Scrum Trial Run. This is a two-and-a-half to three week engagement that is designed to get your first Scrum pilot project started and--perhaps more importantly--to assess how currently existing organizational systems and culture are likely to impact a larger-scale agile adoption. I agree with organizational theorist Kurt Lewin, who said that the best way to study an organization is to try to change it. Similarly, I think the best way to assess an organization's 'readiness' for agile practice is to actually try doing it, while at the same time observing and reflecting upon the issues and successes it engenders. The Scrum Trial Run has four parts.
- In the first part, we select a pilot project and assemble a team for the pilot.
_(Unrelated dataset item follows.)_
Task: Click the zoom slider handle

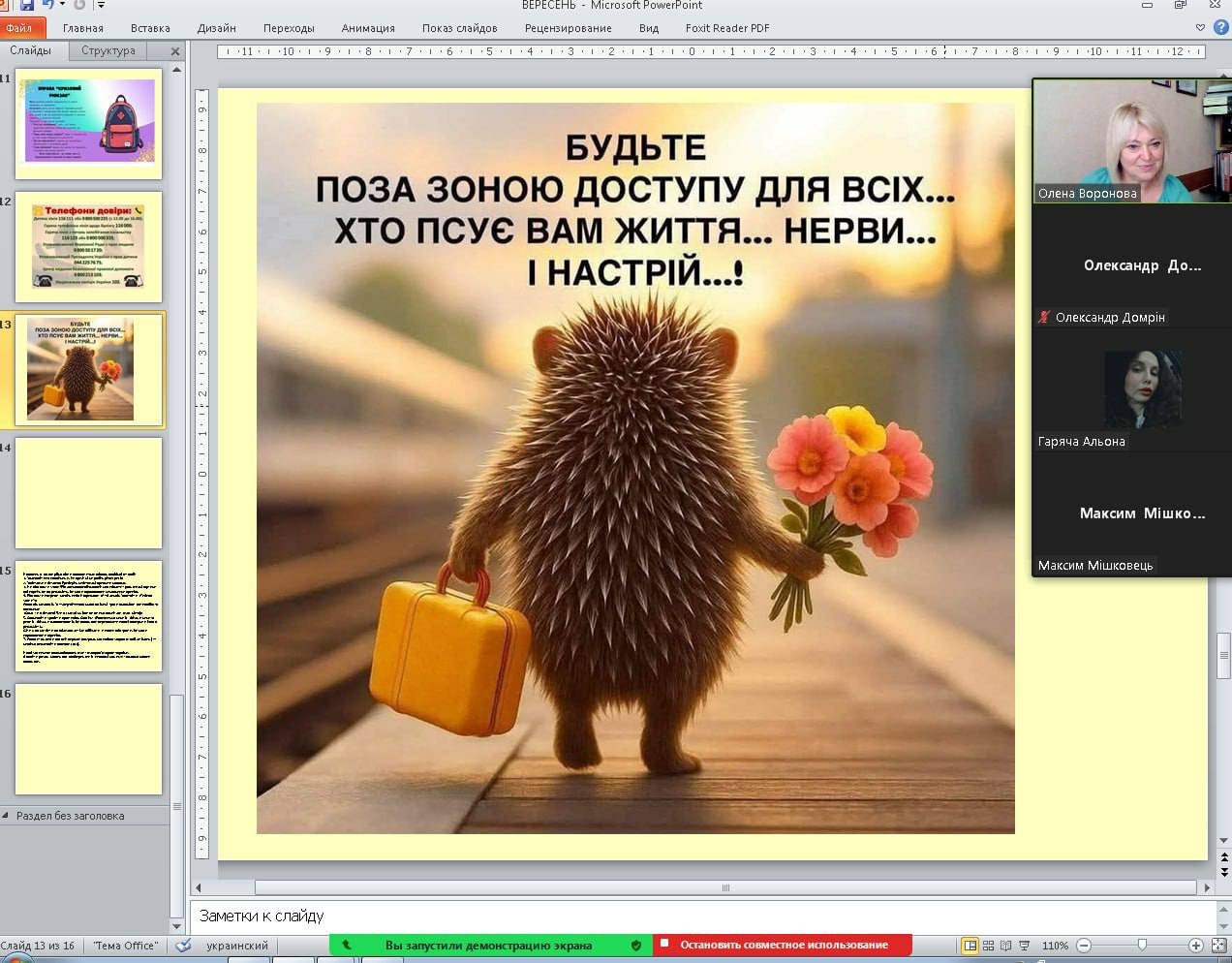Action: 1142,946
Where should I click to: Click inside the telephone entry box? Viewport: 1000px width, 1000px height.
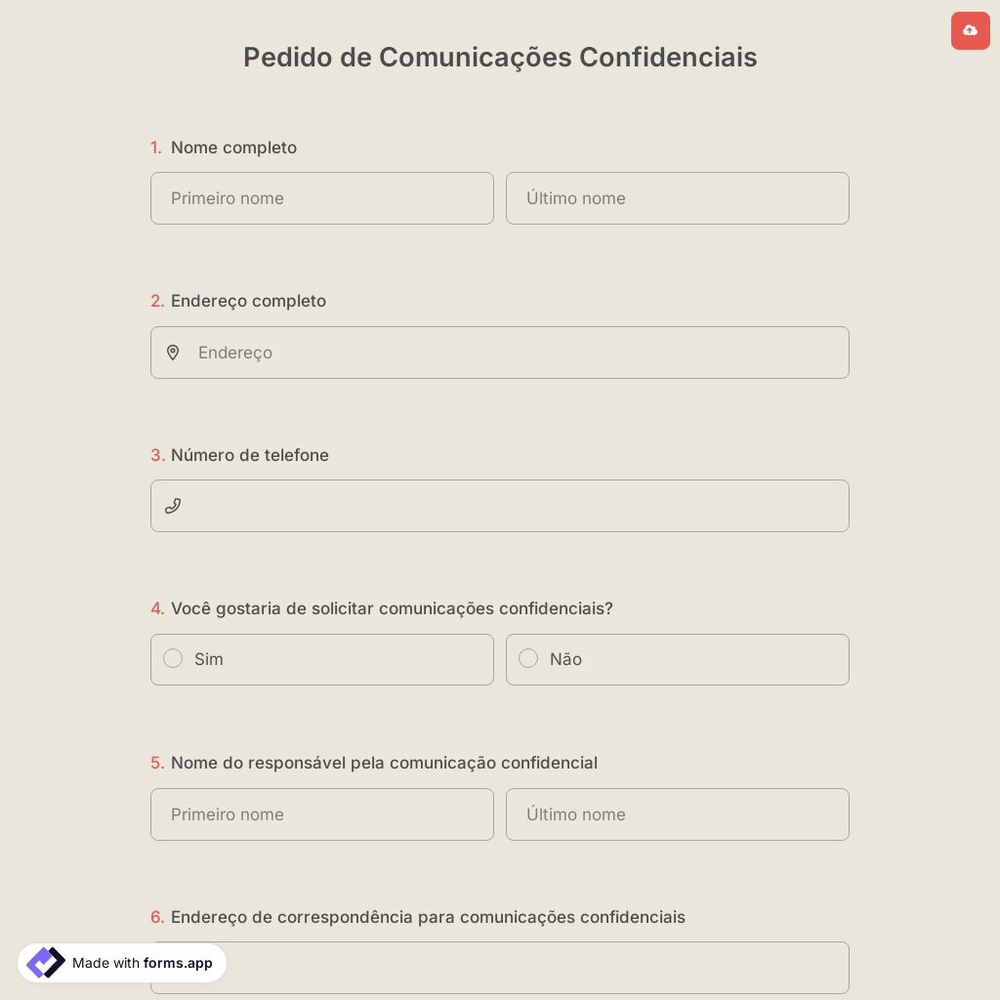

We also determine the intention for the pilot and set some success criteria.
- In the second part, we have a series of 'discovery' sessions which constitute product planning, release planning, and planning the first sprint.
- In the third part of the Try-out, we run an initial 1-week 'sprint,' including an end-of-sprint review and retrospective.
- In the fourth part, we get together with the team, with management, and other stakeholders to review what we've learned and to assess next steps.
Agile Coaching. Learning agility is an organization-wide endeavor. Once an organization has started its agile adoption effort, I help them continuously improve their adoption process. During such an engagement I work closesly with the teams, with agile leaders (e.g. Scrum Masters and agile coaches), and with managers and leaders in ongoingly fine-tuning the adoption strategy. A coaching engagement typically lasts from one to three weeks, and usually goes in spurts:1-2 weeks onsite, followed by 2-6 weeks off, followed by 1-2 weeks... all over the course of one to four months.
Advanced Team and Leadership Coaching. It is inevitable that once an organization has mastered many of the basic practices of Agile and Scrum that new, often deeper, challenges will arise. Most of these kinds of issues have to do with culture, communication, and collaboration. Culture constitutes a network of hidden assumptions, beliefs and pressupositions which, while invisible, exert an enormous conservative influence on any change effort. This is often not felt until many months into your agile adoption. But the signs are unmistakable: what was once an upward trend in our various improvement metrics begins to flatline and even trend downward. This is the true test of any adoption effort. I help organizations who have reached this stage amplify their capacity for organizational change, for team performance, and for agile leadership by strengthening their capacity for powerful communication, collaboration, and leadership development.